Taiwan’s strategic importance lies in its advanced semiconductor manufacturing capabilities, analysts told a security dialogue held in Taipei on Thursday.
Ivan Kanapathy, a nonresident expert at the Washington-based think tank Center for Strategic and International Studies (CSIS), said that Taiwan produces the world’s most advanced semiconductors, adding that its manufacturing capacity in the sector is dominant.
“That’s why Taiwan matters in this global security context,” said Kanapathy, who served on the US National Security Council from March 2018 to July 2021 under then-US president Donald Trump.
Photo: CNA
While China is trying to challenge Taiwan’s status as a chip manufacturing powerhouse, it is still three to five years behind, he added.
However, South Korea’s Sungkyunkwan University academic Kwon Seok-joon said that while Taiwan boasts advanced semiconductor technology, it was not without weaknesses.
While the semiconductor industry is Taiwan’s “silicon shield,” its dominance had been seen by some quarters in the US as “a monopoly,” said Kwon, a chemical engineering professor.
The US government would try to “alleviate this kind of monopoly on chipmaking in Taiwan” by rolling out measures to protect its own industry, he added.
In addition, Taiwan lacks sufficient renewable and carbon-free energy sources that semiconductor and other high-tech companies are increasingly in need of, he said, adding that the nation had placed too much emphasis on fossil fuel-based power.
Taiwan is also vulnerable to natural disasters and geopolitical threats from China, he added.
Meanwhile, some analysts at the event said China would continue to work toward its “rejuvenation,” striving for global dominance, despite facing domestic challenges.

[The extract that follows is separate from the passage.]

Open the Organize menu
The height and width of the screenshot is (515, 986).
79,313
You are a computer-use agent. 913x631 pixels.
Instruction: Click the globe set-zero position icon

“China is already one of the most influential regional, global players, and, looking into the future ... we will see a China that will continue to seek to increase its influence,” CSIS China affairs researcher Bonny Lin said.
As Beijing views the US as trying to “stir up a conflict in its periphery” and growing instability worldwide, it would prepare itself to do more to protect and advance its interests, Lin said.
In the next 10 to 15 years, Beijing would become “less tolerant” but “more assertive” and “more willing” to use military and other means to protect its national interests, particularly its territorial and sovereignty claims, she said.
China “will still want to achieve its rejuvenation goals” and be able to “lead internationally,” despite its internal problems, including an economic downturn and high unemployment rate, Lin said.
Asia Pacific Foundation of Canada research and strategy vice president Vina Nadjibulla said that Beijing’s one key response to what it sees as the US seeking to “suppress” and “contain” it is to build its own international groupings.
She said she disagrees that China is becoming increasingly isolated, arguing it had been trying to “fortify itself from the West” and “fully integrate itself” with the non-Western world.
She described intergovernmental organizations such as the BRICS and the Shanghai Cooperation Organization, where China plays a major role, as “grievance platforms” for countries dissatisfied with a world order dominated by Western leaders.
The event was cohosted by the Institute for National Defense and Security Research, a government-funded think tank, and the Mainland Affairs Council.